Last edited by Wim Sturkenboom; 11-18-2009 at 09:05 AM.
The captured input associated with a group is always the subsequence that the group most recently matched. If a group is evaluated a second time because of quantification then its previously-captured value, if any, will be retained if the second evaluation fails.
Quote:
ghostdog is right, use split which splits into a tcl list.
1. regex variations; it is indeed true that different langs/tools often have slightly different regex engines.
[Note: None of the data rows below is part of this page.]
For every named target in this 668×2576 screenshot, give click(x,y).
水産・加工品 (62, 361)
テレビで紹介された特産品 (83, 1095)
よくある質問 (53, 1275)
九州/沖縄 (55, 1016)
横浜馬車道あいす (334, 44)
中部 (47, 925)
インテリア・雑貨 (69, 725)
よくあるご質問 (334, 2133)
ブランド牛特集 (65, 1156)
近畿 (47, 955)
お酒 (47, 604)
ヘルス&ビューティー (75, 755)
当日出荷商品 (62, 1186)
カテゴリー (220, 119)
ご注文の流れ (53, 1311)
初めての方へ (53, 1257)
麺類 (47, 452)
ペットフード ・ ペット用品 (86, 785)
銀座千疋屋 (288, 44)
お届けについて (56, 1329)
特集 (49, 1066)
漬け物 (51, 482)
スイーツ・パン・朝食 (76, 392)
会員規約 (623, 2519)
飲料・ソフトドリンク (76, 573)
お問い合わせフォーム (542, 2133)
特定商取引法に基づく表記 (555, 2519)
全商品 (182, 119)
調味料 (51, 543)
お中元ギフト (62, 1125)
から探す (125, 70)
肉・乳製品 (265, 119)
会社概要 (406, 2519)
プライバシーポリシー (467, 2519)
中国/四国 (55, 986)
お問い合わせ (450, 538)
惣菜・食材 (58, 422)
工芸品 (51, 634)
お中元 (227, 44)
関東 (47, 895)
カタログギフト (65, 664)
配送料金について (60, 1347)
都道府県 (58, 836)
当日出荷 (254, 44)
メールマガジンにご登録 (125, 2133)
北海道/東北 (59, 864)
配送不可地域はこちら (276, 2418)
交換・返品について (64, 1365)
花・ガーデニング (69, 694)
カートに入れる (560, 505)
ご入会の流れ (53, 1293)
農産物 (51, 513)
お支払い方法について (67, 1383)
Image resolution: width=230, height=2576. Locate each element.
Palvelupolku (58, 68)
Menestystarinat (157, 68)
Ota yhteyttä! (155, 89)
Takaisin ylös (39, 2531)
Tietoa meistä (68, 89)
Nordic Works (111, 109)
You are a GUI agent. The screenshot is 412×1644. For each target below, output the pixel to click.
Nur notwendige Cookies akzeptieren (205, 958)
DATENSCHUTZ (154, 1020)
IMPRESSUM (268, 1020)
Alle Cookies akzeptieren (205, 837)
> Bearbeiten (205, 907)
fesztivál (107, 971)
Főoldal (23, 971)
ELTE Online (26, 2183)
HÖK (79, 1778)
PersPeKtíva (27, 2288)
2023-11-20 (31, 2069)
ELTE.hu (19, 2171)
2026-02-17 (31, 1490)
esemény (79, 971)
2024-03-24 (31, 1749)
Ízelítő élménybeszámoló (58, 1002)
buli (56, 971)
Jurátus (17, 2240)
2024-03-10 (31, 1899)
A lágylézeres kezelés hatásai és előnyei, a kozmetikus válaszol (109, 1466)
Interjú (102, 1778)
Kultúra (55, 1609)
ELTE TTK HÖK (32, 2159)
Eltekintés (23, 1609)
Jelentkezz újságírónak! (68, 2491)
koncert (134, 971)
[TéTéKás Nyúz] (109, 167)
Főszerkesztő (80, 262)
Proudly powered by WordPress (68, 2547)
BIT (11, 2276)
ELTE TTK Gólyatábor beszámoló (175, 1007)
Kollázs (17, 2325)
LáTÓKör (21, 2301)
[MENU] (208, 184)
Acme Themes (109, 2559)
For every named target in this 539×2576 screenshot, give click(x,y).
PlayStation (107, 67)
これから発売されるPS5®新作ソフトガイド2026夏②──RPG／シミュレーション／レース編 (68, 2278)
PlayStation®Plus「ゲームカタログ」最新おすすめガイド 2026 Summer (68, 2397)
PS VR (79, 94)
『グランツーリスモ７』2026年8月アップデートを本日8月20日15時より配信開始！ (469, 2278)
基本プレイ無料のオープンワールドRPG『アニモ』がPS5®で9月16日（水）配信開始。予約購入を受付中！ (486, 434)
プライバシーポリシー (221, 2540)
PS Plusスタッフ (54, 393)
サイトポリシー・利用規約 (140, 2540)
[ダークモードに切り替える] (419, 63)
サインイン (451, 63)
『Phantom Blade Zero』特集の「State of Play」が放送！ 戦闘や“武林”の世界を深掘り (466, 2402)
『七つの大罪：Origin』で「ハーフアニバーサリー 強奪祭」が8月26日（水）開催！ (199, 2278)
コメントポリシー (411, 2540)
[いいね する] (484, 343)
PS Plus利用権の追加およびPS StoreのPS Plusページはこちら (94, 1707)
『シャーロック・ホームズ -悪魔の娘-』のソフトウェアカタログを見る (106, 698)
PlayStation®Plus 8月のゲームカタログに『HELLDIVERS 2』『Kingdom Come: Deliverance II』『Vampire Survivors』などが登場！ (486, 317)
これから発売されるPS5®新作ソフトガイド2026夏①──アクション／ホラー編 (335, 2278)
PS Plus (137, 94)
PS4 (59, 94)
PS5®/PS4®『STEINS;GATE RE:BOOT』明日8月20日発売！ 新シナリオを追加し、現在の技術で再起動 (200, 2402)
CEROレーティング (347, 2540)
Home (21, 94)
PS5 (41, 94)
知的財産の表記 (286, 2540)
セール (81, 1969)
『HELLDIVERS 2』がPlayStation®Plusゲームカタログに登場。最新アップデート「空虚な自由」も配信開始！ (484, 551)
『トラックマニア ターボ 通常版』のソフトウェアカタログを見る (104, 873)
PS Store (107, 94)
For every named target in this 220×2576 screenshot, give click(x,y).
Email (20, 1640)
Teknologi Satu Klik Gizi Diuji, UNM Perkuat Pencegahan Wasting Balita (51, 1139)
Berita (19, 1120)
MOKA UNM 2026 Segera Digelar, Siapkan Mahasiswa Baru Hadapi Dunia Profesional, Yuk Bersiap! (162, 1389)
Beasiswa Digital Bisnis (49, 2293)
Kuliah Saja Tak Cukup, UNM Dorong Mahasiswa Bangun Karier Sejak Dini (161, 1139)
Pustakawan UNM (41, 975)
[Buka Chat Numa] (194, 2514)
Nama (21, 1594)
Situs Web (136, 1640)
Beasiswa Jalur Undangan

The best book that explains regexes and differences is here http://regex.info//
2. interesting music
3. BB you have my sympathy, had 8 mths out during the GFC
(Part of) the problem is my java implementation; resultTextArea.setText clears the textarea which hides data from previous iterations in the while loop I finally figured that out as an 'incorrect' but valid regular expression caused the program to become unresponsive (meaning it ended in an endless loop); so I added a loop counter and with that I only saw the last result.
The revised code
Code:
// clear textarea
resultTextArea.setText(null);
m = p.matcher(text);
int start = 0;
int loopcnt=1;
while (m.find(start) == true)
{
resultTextArea.append("Loop : " + Integer.toString(loopcnt) + "\n");
resultTextArea.append("Group cnt : " + Integer.toString(m.groupCount()) + "\n");
for (int i=0; i<=m.groupCount(); i++) {
if (m.group(i) != null) {
resultTextArea.append("Group " + Integer.toString(i) + " : '" + m.group(i) + "' (" + m.start(i) + "," + m.end(i) + ")\n");
}
}
start = m.end();
resultTextArea.append("----\n");
loopcnt++;
// stop when we have a megabyte of data in the textarea
if (loopcnt>1000) {
resultTextArea.append("Aborting ... ");
break;
}
}
resultTextArea.append("DONE\n");
Using the ([A-Za-z ]+),* as the regular expression will now give the following result for the bands:
Code:
Loop : 1
Group cnt : 1
Group 0 : 'Pink Floyd,' (0,11)
Group 1 : 'Pink Floyd' (0,10)
----
Loop : 2
Group cnt : 1
Group 0 : 'Deep Purple,' (11,23)
Group 1 : 'Deep Purple' (11,22)
----
Loop : 3
Group cnt : 1
Group 0 : 'Uriah Heep,' (23,34)
Group 1 : 'Uriah Heep' (23,33)
----
Loop : 4
Group cnt : 1
Group 0 : 'Ten Years After,' (34,50)
Group 1 : 'Ten Years After' (34,49)
----
Loop : 5
Group cnt : 1
Group 0 : 'Santana' (50,57)
Group 1 : 'Santana' (50,57)
----
DONE
Knowing that group 0 is always the actual match and group 1 (and higher) are the groups, I think that this issue is solvable in Java for my purposes.